Феликс Наумович Арский
Страбон
Светлой памяти моего друга Игоря Белоусова, географа и путешественника
ЕСЛИ БЫ НЕ БЫЛО СТРАБОНА
Малоазийский грек, живший на рубеже нашей эры, написал на склоне лет сочинение, которое, он надеялся, с пользой прочтут заинтересованные лица — политики, полководцы, просто образованные, «благородные» люди.
А лиц таких не нашлось. Современники этого произведения не заметили.

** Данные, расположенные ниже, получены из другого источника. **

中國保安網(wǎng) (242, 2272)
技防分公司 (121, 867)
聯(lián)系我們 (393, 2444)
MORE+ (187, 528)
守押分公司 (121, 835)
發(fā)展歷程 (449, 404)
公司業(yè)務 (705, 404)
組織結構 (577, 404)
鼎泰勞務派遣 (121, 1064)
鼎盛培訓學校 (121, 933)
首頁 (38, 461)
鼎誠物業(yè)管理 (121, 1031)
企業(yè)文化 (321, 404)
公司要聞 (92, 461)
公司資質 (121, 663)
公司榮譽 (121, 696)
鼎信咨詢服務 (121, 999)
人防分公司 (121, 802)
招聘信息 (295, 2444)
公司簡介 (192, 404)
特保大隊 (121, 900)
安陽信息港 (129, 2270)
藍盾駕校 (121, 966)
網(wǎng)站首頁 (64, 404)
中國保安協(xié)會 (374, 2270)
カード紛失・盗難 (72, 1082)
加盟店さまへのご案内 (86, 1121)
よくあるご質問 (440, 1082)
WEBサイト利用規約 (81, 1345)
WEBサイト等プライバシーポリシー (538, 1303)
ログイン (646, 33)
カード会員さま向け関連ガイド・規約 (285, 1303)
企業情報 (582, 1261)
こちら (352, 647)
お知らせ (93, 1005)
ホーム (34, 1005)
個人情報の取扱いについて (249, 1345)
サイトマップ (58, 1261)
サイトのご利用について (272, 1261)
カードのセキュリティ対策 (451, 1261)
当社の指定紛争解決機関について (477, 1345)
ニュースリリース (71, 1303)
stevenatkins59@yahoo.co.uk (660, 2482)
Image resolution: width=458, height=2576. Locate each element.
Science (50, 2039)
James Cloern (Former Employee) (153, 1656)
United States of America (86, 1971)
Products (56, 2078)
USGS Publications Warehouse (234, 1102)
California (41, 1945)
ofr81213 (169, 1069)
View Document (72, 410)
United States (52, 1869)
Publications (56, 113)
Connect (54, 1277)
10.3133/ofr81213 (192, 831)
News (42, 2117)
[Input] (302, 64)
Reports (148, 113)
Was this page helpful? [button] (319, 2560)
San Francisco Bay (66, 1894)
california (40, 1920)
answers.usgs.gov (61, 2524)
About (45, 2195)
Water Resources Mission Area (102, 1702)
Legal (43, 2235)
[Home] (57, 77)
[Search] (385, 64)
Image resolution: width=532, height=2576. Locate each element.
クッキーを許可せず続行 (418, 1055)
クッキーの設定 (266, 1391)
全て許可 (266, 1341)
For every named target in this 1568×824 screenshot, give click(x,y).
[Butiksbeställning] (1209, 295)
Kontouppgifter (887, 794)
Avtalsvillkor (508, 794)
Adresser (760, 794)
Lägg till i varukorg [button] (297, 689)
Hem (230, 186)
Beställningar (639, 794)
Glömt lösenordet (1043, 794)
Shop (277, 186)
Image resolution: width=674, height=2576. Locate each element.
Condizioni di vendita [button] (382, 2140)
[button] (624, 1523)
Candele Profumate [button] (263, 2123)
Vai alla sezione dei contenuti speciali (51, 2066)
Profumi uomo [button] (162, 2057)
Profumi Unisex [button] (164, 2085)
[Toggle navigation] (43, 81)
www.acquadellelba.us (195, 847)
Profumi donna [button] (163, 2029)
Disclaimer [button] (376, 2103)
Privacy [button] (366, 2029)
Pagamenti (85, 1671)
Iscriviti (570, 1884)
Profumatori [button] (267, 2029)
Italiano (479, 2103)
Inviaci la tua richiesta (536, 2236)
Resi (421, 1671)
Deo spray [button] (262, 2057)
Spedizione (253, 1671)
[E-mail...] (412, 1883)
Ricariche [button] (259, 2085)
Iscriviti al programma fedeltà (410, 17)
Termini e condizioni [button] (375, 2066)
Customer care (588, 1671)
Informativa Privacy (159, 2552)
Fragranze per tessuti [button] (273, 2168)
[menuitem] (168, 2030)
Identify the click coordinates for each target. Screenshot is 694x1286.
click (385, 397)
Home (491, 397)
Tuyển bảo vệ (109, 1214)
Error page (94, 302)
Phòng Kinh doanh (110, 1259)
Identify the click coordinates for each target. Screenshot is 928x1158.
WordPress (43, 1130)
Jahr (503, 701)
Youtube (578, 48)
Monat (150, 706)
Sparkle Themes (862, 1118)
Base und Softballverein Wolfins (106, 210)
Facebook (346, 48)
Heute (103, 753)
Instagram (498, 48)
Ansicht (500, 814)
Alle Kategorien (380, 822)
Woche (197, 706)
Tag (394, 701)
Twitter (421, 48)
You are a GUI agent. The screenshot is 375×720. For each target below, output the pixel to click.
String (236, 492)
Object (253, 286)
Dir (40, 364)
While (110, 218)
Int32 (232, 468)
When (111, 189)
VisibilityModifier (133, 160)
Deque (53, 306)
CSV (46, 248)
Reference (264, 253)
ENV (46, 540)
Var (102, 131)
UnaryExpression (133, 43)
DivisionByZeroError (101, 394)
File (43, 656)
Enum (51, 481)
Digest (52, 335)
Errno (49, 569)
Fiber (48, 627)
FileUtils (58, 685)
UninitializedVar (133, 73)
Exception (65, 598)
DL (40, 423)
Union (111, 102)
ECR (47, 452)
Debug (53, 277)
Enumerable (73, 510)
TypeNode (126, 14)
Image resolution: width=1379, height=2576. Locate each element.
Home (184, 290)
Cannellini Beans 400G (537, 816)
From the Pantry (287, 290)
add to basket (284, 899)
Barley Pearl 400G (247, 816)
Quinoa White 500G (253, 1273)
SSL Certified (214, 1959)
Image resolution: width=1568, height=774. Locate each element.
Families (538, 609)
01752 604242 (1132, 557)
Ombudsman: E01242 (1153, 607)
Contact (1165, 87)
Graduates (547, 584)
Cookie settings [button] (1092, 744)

На первый взгляд оно не отличалось от других. Ученые, путешественники, писатели много рассказывали об отдельных странах и народах. И «География» Страбона ничего особенно нового не добавляла к тому, что уже было известно. Разве только выделялась своими размерами — как-никак она состояла из семнадцати книг. Кто знает, может быть, это и отпугивало читателей? Так же как непонятный жанр, в котором она была написана. В ней перемешались строгие научные рассуждения с экзотическими описаниями, сухие перечни названий и яркие картины быта и нравов малоизвестных племен. Что это? Трактат? Путевые очерки? Философско-назидательные рассказы?
Какая-то печать неопределенности лежала на Страбоне. В его жилах текла греческая и персидская кровь. Свои сочинения он писал по-гречески. Впитал в себя традиционную эллинскую образованность. И мог с уверенностью считать себя греческим ученым. Но жил он в римскую эпоху, общался с римскими учеными и писателями, подолгу находясь в «вечном городе». Кто осмелится вычеркнуть его имя из истории римской культуры?
Страбон был свидетелем рождения Римской империи, поглотившей, вобравшей в себя весь эллинский мир, все его очаги в Греции, Малой Азии, на Боспоре (в Крыму). Творчество Страбона подвело итог эллинистической науке. И потому прав современный исследователь, говоря: «Мало найдется писателей, которым мы были бы больше обязаны, чем ему. Произведение Страбона — лебединая песня эллинизма; его глазами мы смотрим на этот мир в целом, когда он уже отошел в прошлое. Он не самостоятельный географ — он перерабатывает своих предшественников. Но пишет он хорошо и оказывается нейтральным и трезвым критиком… Велика масса сохраненных им сведений по серьезным вопросам — о географической теории, греческих полисах, экономике… Со времен Геродота не осталось другой такой красочной книги».[1]
Книга имела право быть неопределенной по своему жанру, потому что была энциклопедией. Страбон собрал все, что знали в ту пору об обитаемой земле — ойкумене; он изложил все существующие мнения по так называемым теоретическим вопросам и споры о местонахождении того или иного пункта.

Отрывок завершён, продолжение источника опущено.